More than 50 years on the road, Moore’s live music revenue from Yellow Furze Music Ltd has been hit hard by the forced shutdown of the live entertainment industry by Covid-19 for almost two years after March 2020 .

The company’s main business is the sale of musical performances and recordings by Christy Moore and now new accounts for Yellow Furze Music show the business recorded profits of £121,583 in the 12 months to end of March this year.

This follows post-tax losses of €146,460 in the previous Covid-hit year, a positive change of €283,043.

At the end of March this year, the company was sitting on cumulative profits of 1.65 million euros.

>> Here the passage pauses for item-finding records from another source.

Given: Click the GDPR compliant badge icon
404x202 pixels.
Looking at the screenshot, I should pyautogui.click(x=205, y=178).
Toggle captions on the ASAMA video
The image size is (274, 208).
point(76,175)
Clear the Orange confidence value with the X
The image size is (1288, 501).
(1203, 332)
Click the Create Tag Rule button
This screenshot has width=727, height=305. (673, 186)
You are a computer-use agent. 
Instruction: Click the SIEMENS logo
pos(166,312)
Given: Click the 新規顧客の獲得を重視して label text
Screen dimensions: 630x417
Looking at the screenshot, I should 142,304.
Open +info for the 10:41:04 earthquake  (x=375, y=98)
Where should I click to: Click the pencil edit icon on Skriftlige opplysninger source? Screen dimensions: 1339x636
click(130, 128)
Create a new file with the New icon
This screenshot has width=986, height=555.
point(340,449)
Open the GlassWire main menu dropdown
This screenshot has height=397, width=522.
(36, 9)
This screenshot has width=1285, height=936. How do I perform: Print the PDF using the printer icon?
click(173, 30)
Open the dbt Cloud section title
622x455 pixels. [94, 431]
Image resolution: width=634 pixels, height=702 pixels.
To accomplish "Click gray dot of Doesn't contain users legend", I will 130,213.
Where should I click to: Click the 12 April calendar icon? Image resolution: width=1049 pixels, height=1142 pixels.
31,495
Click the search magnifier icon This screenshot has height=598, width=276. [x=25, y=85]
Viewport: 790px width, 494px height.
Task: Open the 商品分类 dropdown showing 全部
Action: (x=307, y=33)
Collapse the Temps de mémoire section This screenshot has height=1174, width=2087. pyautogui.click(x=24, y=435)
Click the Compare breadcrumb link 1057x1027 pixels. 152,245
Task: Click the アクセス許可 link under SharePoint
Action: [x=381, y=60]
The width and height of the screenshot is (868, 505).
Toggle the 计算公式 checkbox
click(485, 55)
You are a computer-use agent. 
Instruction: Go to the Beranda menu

Underlining Moore’s continued popularity, 13 upcoming dates across the island listed on his website are all sold out with the listing ‘house full’ on all Leisureland gigs in Galway this Saturday night until his gig from 18 November in Dundalk with Moore also playing to sold-out audiences in Belfast, Bundoran, Westport and Dún Laoghaire during the race.

The performer has been entertaining audiences in Ireland and the UK for over 50 years.

The company’s cash flow increased last year by €164,248, from €566,432 to €730,680.

The company employs three people, including directors, and last year directors’ compensation fell sharply from €124,604 to €76,234.

Moore is also well known as a founding member of Moving Hearts and Planxty and accounts show Yellow Furze Music Ltd has rights which generate royalty income – figures show the company has an unidentified intangible of a value of €115,387.

The figures show that the company’s wealth has increased in recent years. Its cumulative profits have fallen from €524,172 to €1.65m in recent years.

During the year under review, An Post commemorated Moore’s contribution to Irish music and commenting at the time, Moore said: ‘I had a good buzz when it was learned that An Post had named my image to adorn a stamp. My immediate reaction was to think of my grandparents Jack, Ellie and Bridie, how they could be tickled pink at such an outcome.